Se, como afirma Exolum, o mobilidade é fundamental e a necessidade de transportes é crescente devido ao crescimento da população e do turismo, o que o barómetro indica é que Espanha ainda tem um longo caminho a percorrer para atingir os seus próprios objectivos em 2030, tanto em termos de eletrificação quanto à substituição de gasolinas fósseis e diesel por combustíveis renováveis, todos elementos que também estão em vermelho.

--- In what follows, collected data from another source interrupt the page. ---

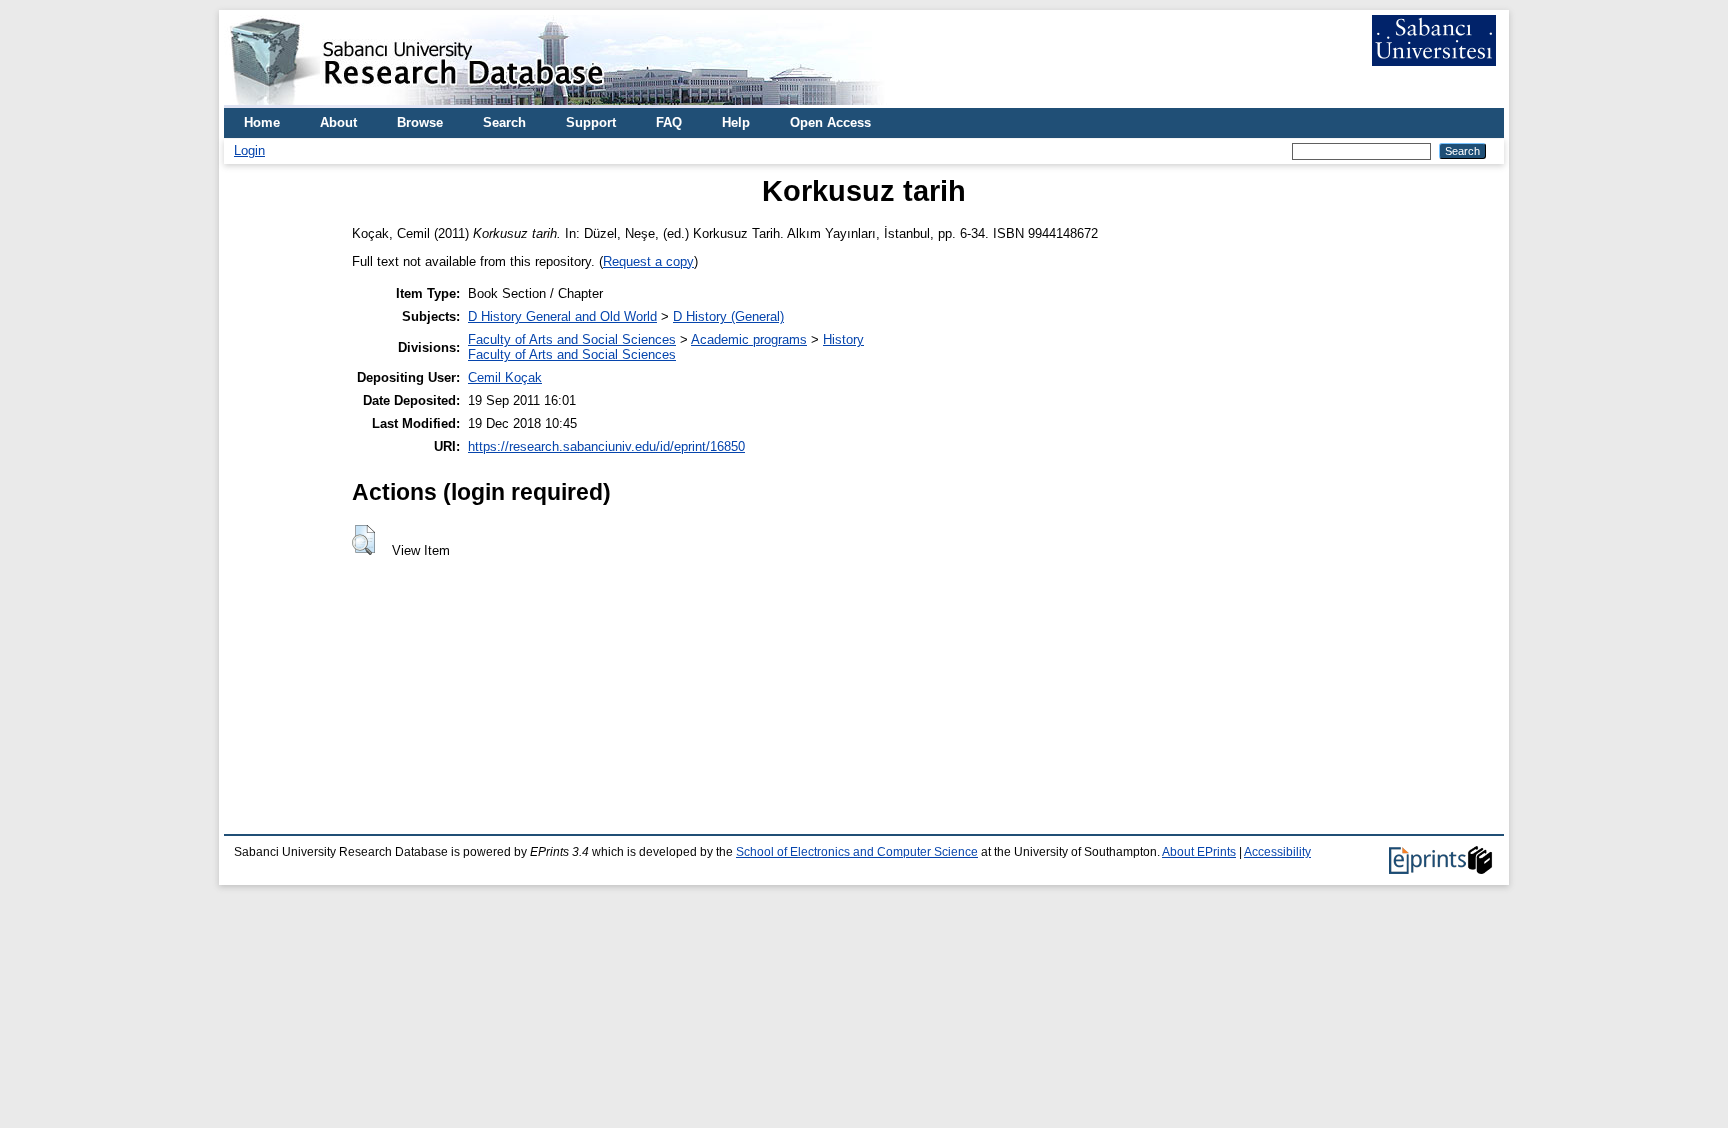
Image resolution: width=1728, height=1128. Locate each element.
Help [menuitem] (736, 122)
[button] (363, 540)
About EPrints (1199, 852)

O Governo determinou que dentro de quatro anos haverá quase 5,5 milhões veículos elétricos na frota de veículos, mas em 2024 eram pouco menos de 600 mil, um salto de mais de meio milhão face aos 83,6 mil de 2019, mas 4,9 milhões da meta do PNIEC. Algo semelhante acontece com os combustíveis renováveis, o hidrogénio renovável e o biogás.
No primeiro caso, o barômetro é ajustado para a potência do eletrolisadoresa tecnologia que, através da eletricidade renovável, separa o hidrogénio do oxigénio e produz este combustível. O objetivo do PNIEC é que em 2030 sejam 12 GW e em 2024 não eram nem 0,03.
Quanto ao biogástambém a vermelho, a produção deverá ser de 20 TWh, enquanto em 2024 foram apenas 4,1 TWh, mais 0,8 que em 2019 e a um ritmo de crescimento que não nos permitirá atingir a meta de 2030. Para impulsionar, justamente nesta quinta-feira APPA Renováveis exigiu que o Ministério da Transição Ecológica incluísse os biocombustíveis no seu plano de resposta à crise energética, aumentando o percentual obrigatório que deve ser misturado à gasolina e ao diesel dos atuais 14% e que a implantação de bombas de gasolina nos postos é obrigatória. Gasolina E10 e diesel B10que pode conter até 10% de bioetanol e biodiesel.